• [Source data]

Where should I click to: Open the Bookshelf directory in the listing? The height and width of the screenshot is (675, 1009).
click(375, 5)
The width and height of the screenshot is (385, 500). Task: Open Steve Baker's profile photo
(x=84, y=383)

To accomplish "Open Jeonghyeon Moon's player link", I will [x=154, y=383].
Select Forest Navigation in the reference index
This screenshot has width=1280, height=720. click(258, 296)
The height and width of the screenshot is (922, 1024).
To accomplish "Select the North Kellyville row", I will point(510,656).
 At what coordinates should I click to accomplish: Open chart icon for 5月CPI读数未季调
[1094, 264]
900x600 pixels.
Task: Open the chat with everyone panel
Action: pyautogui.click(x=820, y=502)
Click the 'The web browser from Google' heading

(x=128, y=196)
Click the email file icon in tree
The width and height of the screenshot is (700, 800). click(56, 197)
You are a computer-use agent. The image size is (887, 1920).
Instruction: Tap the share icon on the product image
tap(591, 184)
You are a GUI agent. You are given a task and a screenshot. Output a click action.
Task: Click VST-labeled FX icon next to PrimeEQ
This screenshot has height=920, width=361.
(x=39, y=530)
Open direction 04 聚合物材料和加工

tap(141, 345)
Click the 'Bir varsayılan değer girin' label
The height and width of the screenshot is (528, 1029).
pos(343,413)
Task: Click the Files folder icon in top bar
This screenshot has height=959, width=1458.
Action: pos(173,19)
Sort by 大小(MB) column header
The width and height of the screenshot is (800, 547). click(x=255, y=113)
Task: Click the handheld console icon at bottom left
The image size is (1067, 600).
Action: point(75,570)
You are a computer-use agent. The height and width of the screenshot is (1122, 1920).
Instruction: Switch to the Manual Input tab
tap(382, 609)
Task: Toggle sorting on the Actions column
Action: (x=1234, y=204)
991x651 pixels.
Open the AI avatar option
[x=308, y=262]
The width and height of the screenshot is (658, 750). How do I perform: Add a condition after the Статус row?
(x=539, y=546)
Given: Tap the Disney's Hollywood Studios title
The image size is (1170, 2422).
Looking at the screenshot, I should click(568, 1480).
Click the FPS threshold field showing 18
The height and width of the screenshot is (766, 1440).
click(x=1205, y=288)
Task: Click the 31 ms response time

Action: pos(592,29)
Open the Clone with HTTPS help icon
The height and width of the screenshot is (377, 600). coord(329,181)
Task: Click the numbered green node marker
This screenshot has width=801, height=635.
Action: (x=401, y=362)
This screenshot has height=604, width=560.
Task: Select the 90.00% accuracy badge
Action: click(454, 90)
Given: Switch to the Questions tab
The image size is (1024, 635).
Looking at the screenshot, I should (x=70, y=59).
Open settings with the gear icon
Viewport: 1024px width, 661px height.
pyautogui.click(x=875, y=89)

• [WORK REQUEST] When a line above includes the word "computer", please list that line.

• [PROBLEM SOLUTION]
You are a computer-use agent. The image size is (887, 1920).
You are a computer-use agent. The height and width of the screenshot is (1122, 1920).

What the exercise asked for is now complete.